A primeira refere-se ao ensino da língua portuguesa nas escolas. Que não sei hoje como se faz. Claro está que não duvido da competência de quem ensina, nem da irreprimível vontade de aprender que certamente mora na alma dos estudantes, e ainda menos duvidaria da excelência científica dos programas. A mim próprio estou, portanto, retirando aqueles motivos imediatos que porventura me explicariam o baixíssimo nível de conhecimentos e a confrangedora inépcia com que gerações de estudantes de todos os graus lidam com a língua portuguesa, quando a escrevem e quando a falam. Dizem-me que se trata de um fenómeno geral, que até no estrangeiro, em França, por exemplo, a língua sofre tratos semelhantes: lá, o erro de ortografia é rei e pouco lhe falta para ser lei. Seja ou não seja assim, bastem-nos as preocupações que são nossas. E é por me preocupar eu muito que submeto à vossa atenção uma evidência que desde há algum tempo se transformou em obsessão minha: é que, em rigor, a escola, que tão mal ensina a escrever, não ensina, de todo, a falar. A aprendizagem elementar da fala e o desenvolvimento da língua estão entregues às famílias, ao meio técnico e cultural em que a criança vai crescer, o que, em si mesmo, não é um mal, uma vez que assim costuma decorrer todo o processo de aprendizagem, pelo exemplo e pela exemplificação, sucessivos e constituidores. Mas a escola, não intervindo, como não intervém, no processo de edificação da fala, demite-se duma responsabilidade em que deveria ter parte privilegiada, e, pelo contrário, vai receber o influxo negativo dos surtos degenerativos externos, assim «oficializando», indirectamente, o errado e o vicioso contra o harmonioso e o exacto. E é facilmente verificável que a escola, não só não ensina a falar, como fala mal ela própria.

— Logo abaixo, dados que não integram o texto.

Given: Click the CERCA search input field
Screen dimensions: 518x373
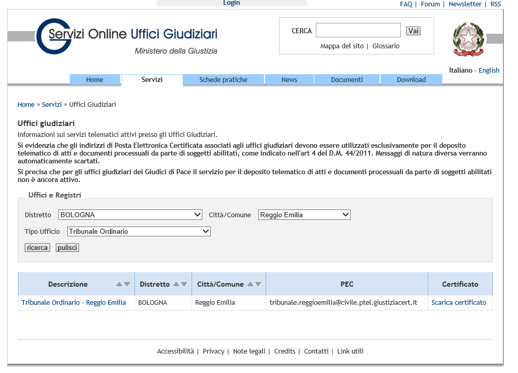Looking at the screenshot, I should (358, 30).
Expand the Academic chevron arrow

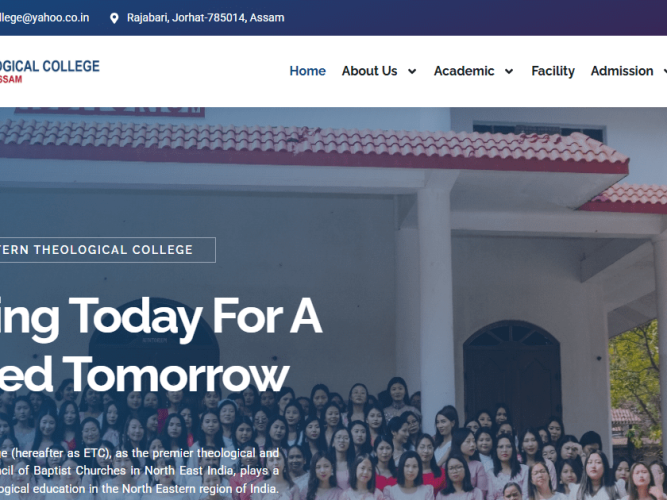(x=509, y=71)
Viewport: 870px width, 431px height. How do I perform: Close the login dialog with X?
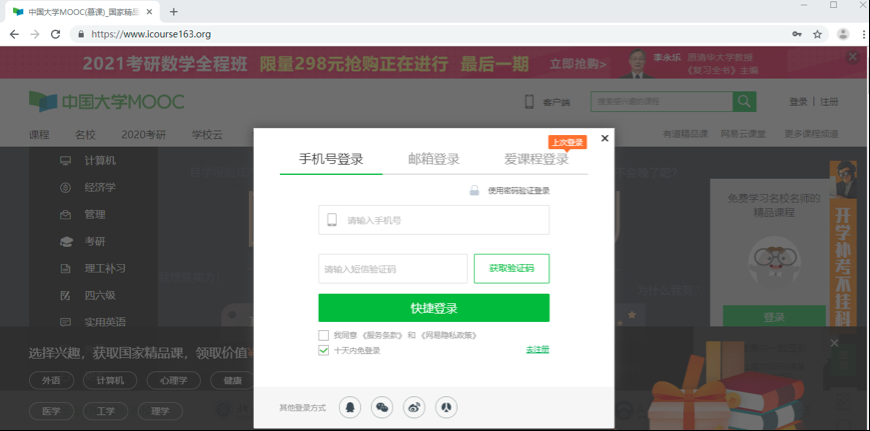[604, 139]
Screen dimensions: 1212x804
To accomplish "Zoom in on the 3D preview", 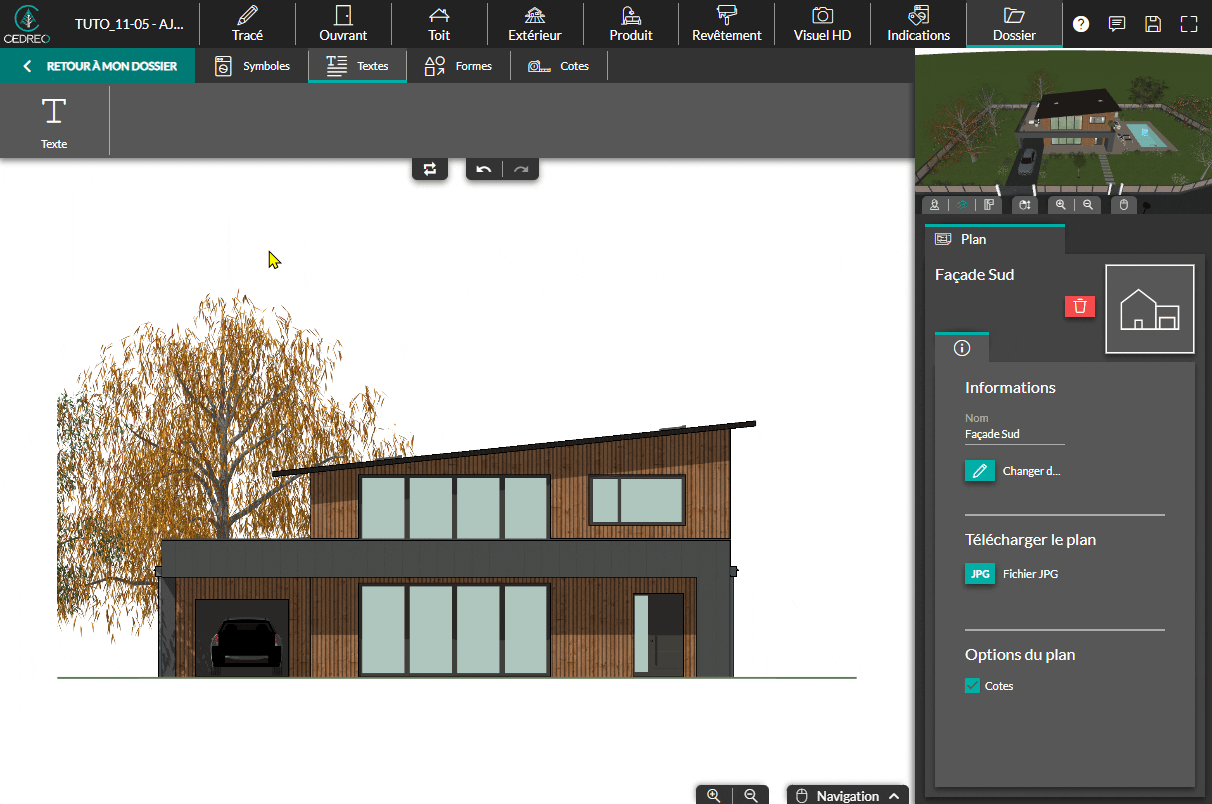I will coord(1060,205).
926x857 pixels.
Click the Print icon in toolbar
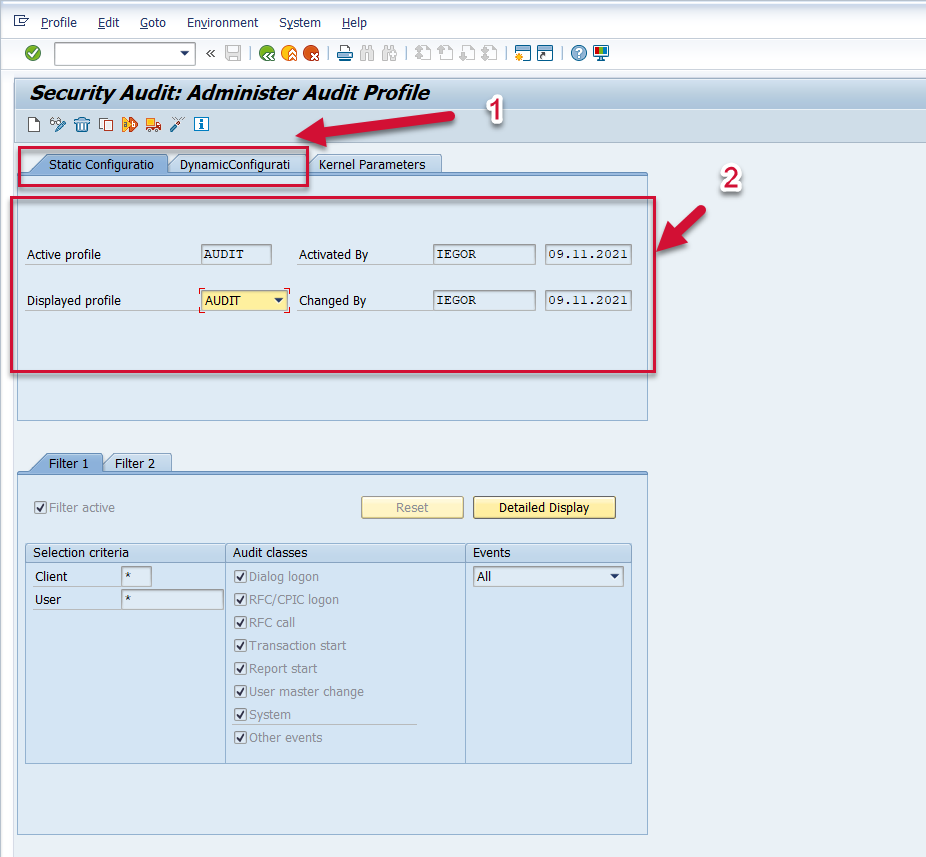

A segunda questão, adivinho, soará como uma impertinência aos vossos ouvidos, e é bem possível que a benevolência com que até este momento fui ouvido se mude, no próximo minuto, em contrariedade ou irritação mal disfarçada. Porque vou ser, eu, aquele sapateiro grego que não se limitou a criticar a desenho da sandália que Apeles calçara a uma figura sua, e atreveu-se a apontar defeitos na anatomia do joelho. Com a diferença de que não me contentará desdenhar do joelho da língua (perdoai-me a expressão libérrima), antes irei apontar uma falha na cabeça, sede do entendimento, e que tão excelente é para criar inovações, como para execrá-las e combatê-las. Não é gratuita esta referência à inovação. Inovar seria, precisamente, introduzir, a partir dos primeiros graus de ensino secundário, aquela disciplina cujo programa claramente se deduzirá da sua designação: História da Língua. Sim, a História da Língua a partir dos primeiros graus do ensino secundário. A minha inteligência, sabei-lo já, não ultrapassa uma honesta mediania, mas é capaz de surpreender-se ao ver estudar, por exemplo, a História da Literatura como se o suporte dessa literatura não fosse a língua, como se fosse indiferente, para cada tempo literário, o estudo concreto do processo de transformação desse mesmo suporte. Mais ainda: como se não houvesse relação directa entre uma impressão que se quer comunicar e o instrumento que tornará a expressão dela possível.

Perguntar-me-eis se, chegado a este ponto, já reinventei a língua portuguesa. A ironia é merecida. Mas dizei-me vós se não parece que uma escola que ensinasse, de facto, a escrever e a falar, a falar, insisto, uma escola que fizesse da História da Língua a matéria vertebradora duma formação humanística –, dizei-me se essa escola não estaria revitalizando a maltratada língua portuguesa, reinventando-a todos os dias no espírito de cada estudante, a quem finalmente poderíamos dar, no sentido profundo da palavra, o nome de iniciado.